Reequipamiento y modernización de las Fuerzas Armadas: una reconstrucción necesaria

Por Mesa Editorial de la Revista FORTÍN  | Imagen. Crédito: zona-militar.com
El presente ha colocado en el centro del debate una cuestión postergada: la capacidad real del Estado argentino para sostener su defensa nacional en un escenario internacional cada vez más inestable. La llegada de Javier Milei a la presidencia y la designación de Luis Petri al frente del Ministerio de Defensa activaron una serie de decisiones orientadas a revertir décadas de desinversión, fragmentación institucional y subordinación estratégica.

No se trata sólo de una agenda técnica de modernización militar, sino de un intento –incipiente y aún condicionado– por redefinir el lugar de las Fuerzas Armadas en la arquitectura del poder nacional. Después de años de marginalidad presupuestaria, aislamiento político y subordinación discursiva, las Fuerzas reaparecen en el mapa como actores que el gobierno busca revalorizar, tanto por su función específica como por su proyección simbólica.

La adquisición de los cazas F-16, el reequipamiento en vigilancia marítima con los P-3 Orion, los simuladores de entrenamiento, la recuperación de capacidades blindadas del Ejército y la incorporación de aeronaves de transporte o patrullaje no son hechos menores. Tampoco lo es el alineamiento con estándares de interoperabilidad como los de la OTAN, que supone no sólo compatibilidades técnicas sino también una definición política: la elección de un marco de alianzas en el sistema internacional.

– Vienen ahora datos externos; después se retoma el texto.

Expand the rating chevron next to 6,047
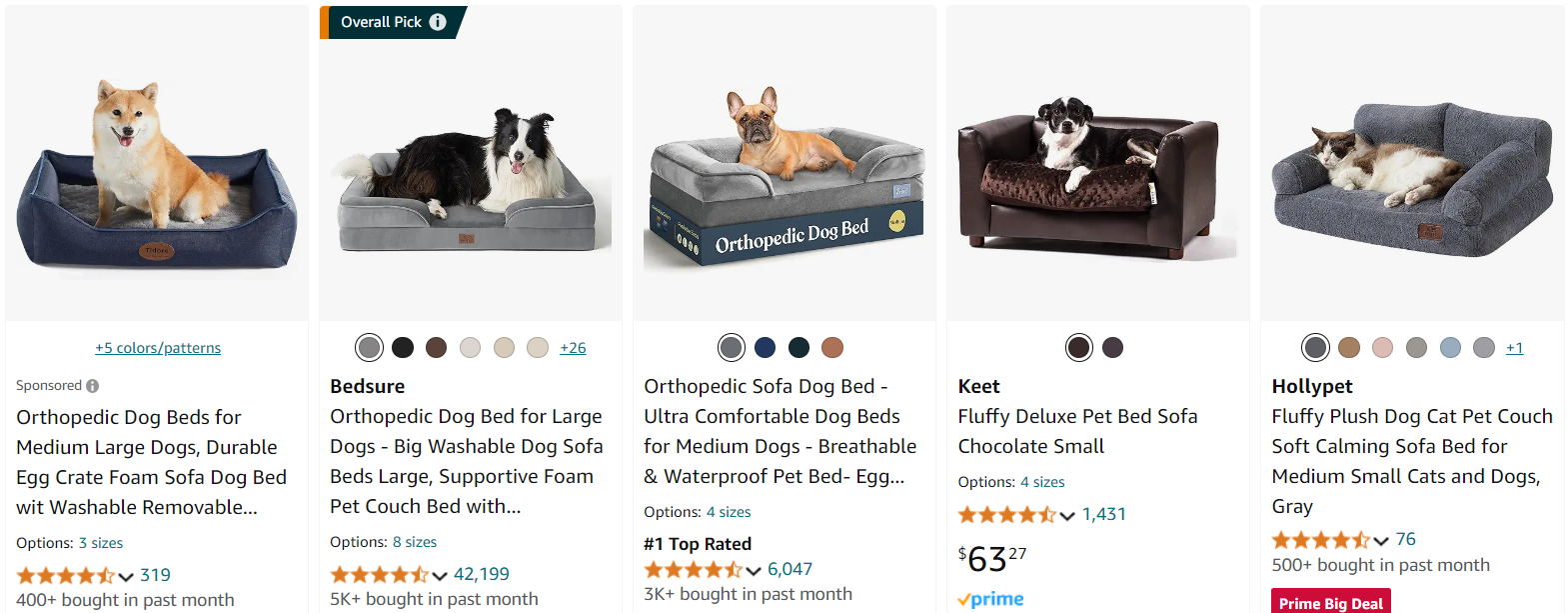754,571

En paralelo, el Ejecutivo ha señalado la necesidad de una doctrina centrada en la soberanía, la libertad y la integridad territorial. Lo que en el discurso aparece como una ruptura con agendas anteriores –a las que se imputa haber subordinado la política de defensa a otras prioridades, como los derechos humanos o el enfoque de género–, en la práctica marca un giro que reactiva la función disuasiva del instrumento militar y lo reposiciona frente a amenazas estatales y no estatales.

No puede ignorarse el peso que tuvo, en los años posteriores al retorno democrático, una política que optó por reducir el protagonismo castrense en nombre de la estabilidad institucional. Esa decisión, en parte comprensible en su contexto, devino con el tiempo en una forma de desarticulación prolongada, justificada ideológicamente y con escaso sustento en la realidad estratégica del país. La deslegitimación social de las Fuerzas, sin traducción efectiva en otros instrumentos estatales de protección soberana, dejó zonas grises que aún hoy persisten.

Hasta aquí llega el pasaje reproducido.